DURHAM — With the expiration of a tax incentive agreement signed 10 years ago, taxpayers in the Cairo-Durham school district are feeling the impact — but in a good way.
The proposed $32,212,222 budget for the 2021-22 school year is slated to include a 4.45% tax levy increase, which is at the district’s tax cap under New York state law.
But while the tax levy will rise, individual tax rates are expected to go down, according to the proposed district budget.
The tax rate decline is due to the expiration of a Payment in Lieu of Taxes, or PILOT, agreement with GlaxoSmithKline — a pharmaceutical company that operates a plant in East Durham — that expired last year.
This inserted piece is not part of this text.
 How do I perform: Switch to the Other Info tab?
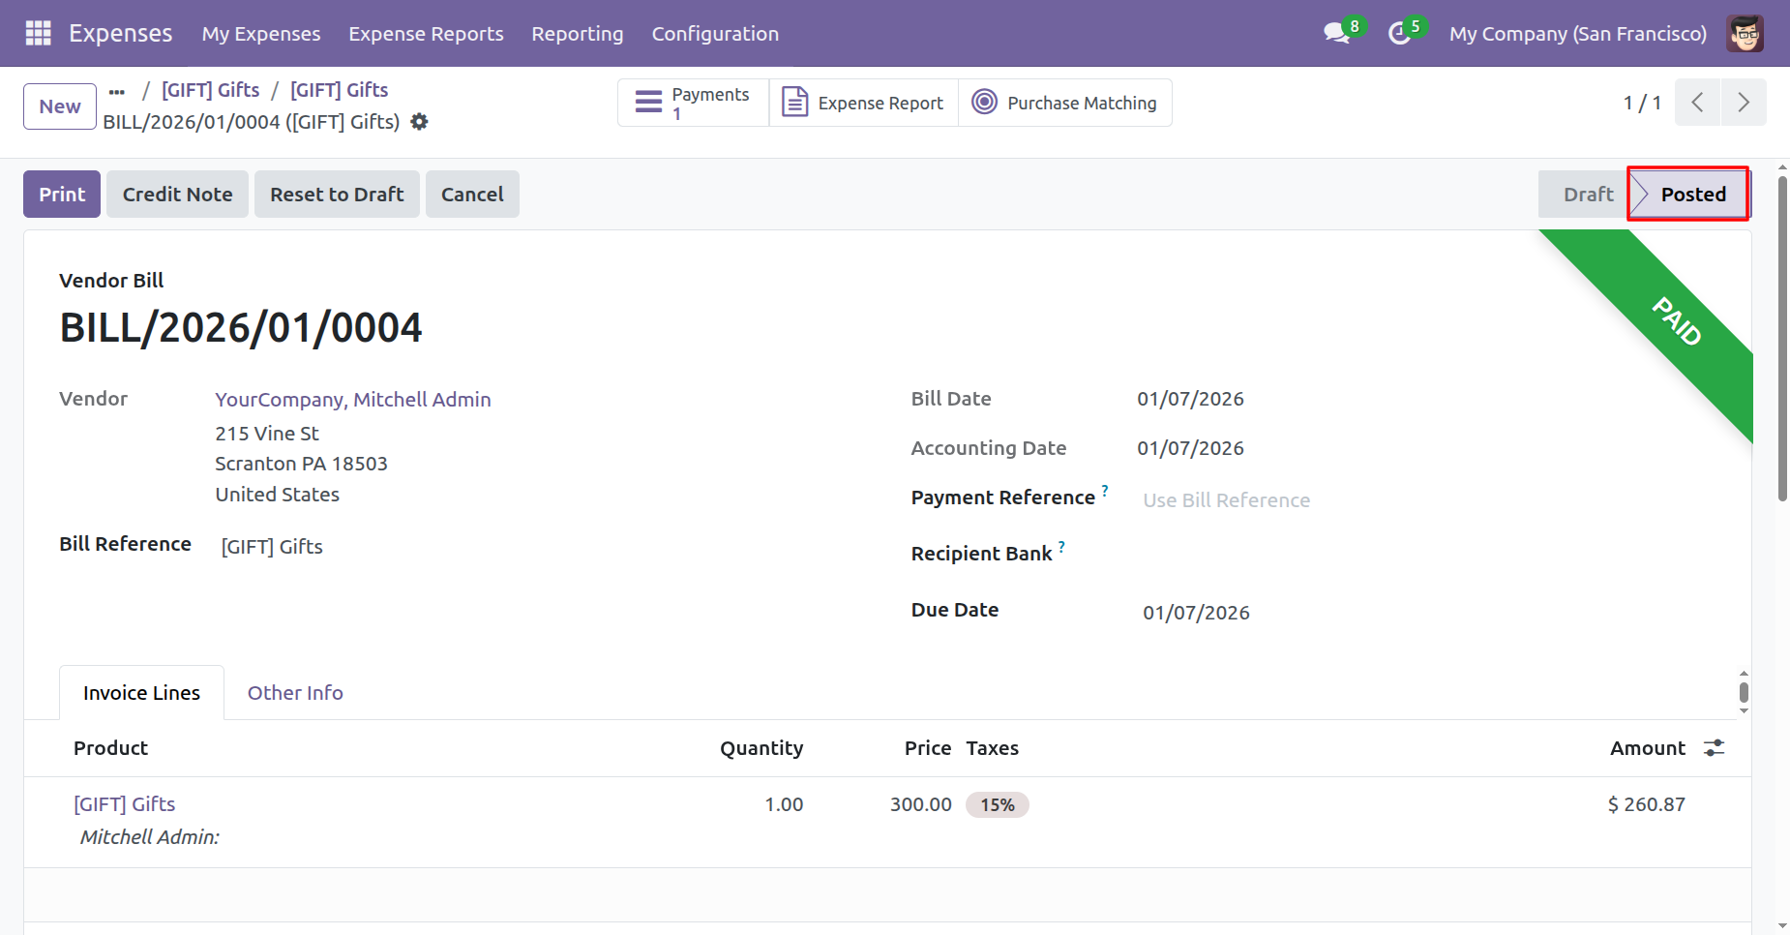coord(295,693)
“The way the PILOT works is the company comes to an agreement with the Greene County IDA (Industrial Development Agency) to have a separate payment instead of taxes,” District Superintendent Michael Wetherbee said Friday. “We have been getting that separate payment instead of taxes. With the expiration of the PILOT, we will no longer get that payment from GlaxoSmithKline and they will go on the tax rolls just as any other taxpayer would be.”
The result is lower school taxes for property owners in the Cairo-Durham school district for the coming year.
As with all proposed school budgets, the exact tax rate will not be known until summer when assessments and the equalization rate are set.
“Although our overall tax levy is going up this year, what the typical taxpayer will pay is less in the coming year than this year because GSK is back on the tax rolls. They will absorb all of the increase in the tax levy and then some, which is why we anticipate everyone else’s taxes would go down,” Wetherbee said.
With the expiration of the 10-year PILOT agreement last year, the GlaxoSmithKline plant is back on the tax rolls as of March 1, Greene County IDA Executive Director Rene VanSchaack said.
The PILOT was created as an incentive for the company to stay at the East Durham plant after GlaxoSmithKline purchased Stiefel Laboratories, which had been housed at the facility for many years.
“Stiefel had sold out to GlaxoSmithKline and GlaxoSmithKline just wanted the patents and the product lines,” VanSchaack said. “They were going to move all their skin care line, which is what used to be made there, to their other facilities. We were able to convince them to relocate their oral care products from New Jersey to here.” If the company had left the East Durham plant, it would have cost the community 165 jobs at the time, VanSchaack said. The PILOT was designed as an incentive to stay in the community.
“In my opinion, that was one of the examples of how incentives should be used,” VanSchaack said. “It is a very highly specialized factory in the middle of nowhere and it would have been extremely hard to get anyone else to come in there. If they had closed the facility, we might never have gotten anyone to come in there and use it.”
Under the PILOT agreement, the company pledged to retain and create 165 jobs and now has 294 employees at the plant, VanSchaack said.
“So they have exceeded their requirement for employees by 175% of where they needed to be at,” he said. “This is the poster child for how tax incentives should work.”
Voters will head to the polls May 18 to vote on the proposed school budget, board of education and a proposition to purchase six school buses for the Cairo-Durham school district.